WHAT THE EXERCISE ASKS >> In the records below, begin at the line that has "Screen dimensions: 1180x593" and stop after the line that has "Open video settings gear icon"; quote those lines verbatim and nothing more.

RECORDS PROVIDED >>

►

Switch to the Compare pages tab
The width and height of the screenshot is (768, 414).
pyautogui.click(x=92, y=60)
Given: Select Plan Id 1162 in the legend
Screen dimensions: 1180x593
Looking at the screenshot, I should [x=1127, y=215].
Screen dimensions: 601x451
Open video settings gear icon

◄
►

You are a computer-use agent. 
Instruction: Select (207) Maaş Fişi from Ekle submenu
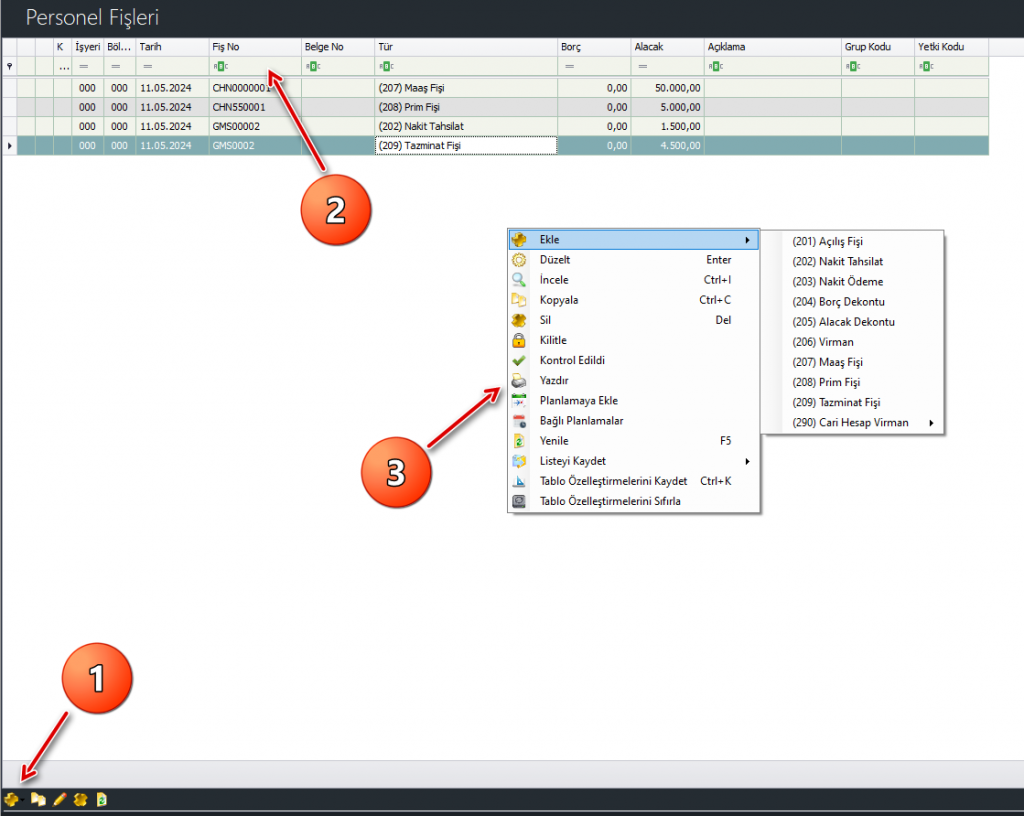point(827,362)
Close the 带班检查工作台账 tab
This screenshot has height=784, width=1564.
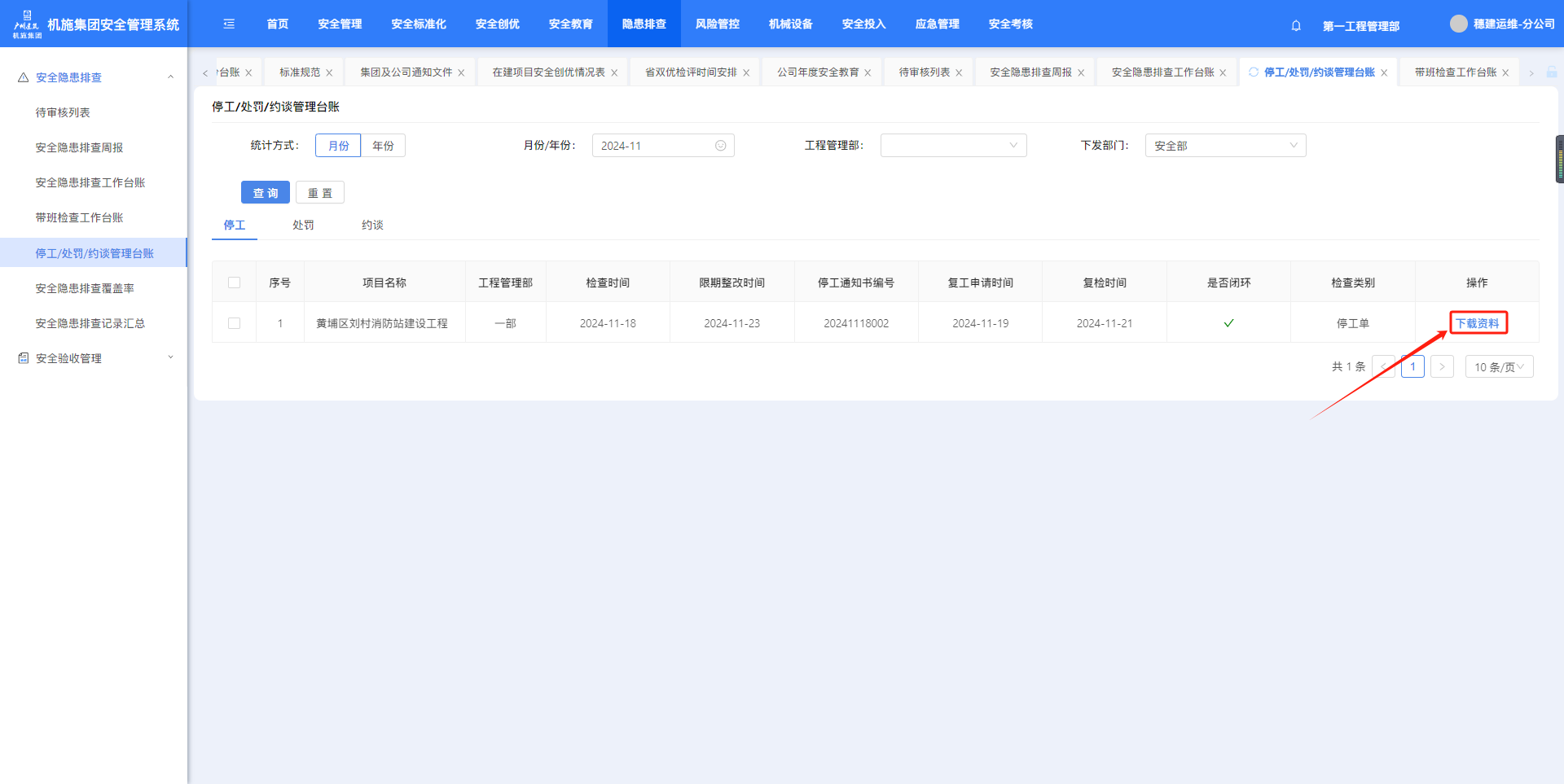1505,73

◄
►

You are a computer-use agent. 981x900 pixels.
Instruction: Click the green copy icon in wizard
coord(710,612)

◄

PROBLEM SOLUTION >>
Screen dimensions: 1180x593
Looking at the screenshot, I should [x=1127, y=215].
Screen dimensions: 601x451
Open video settings gear icon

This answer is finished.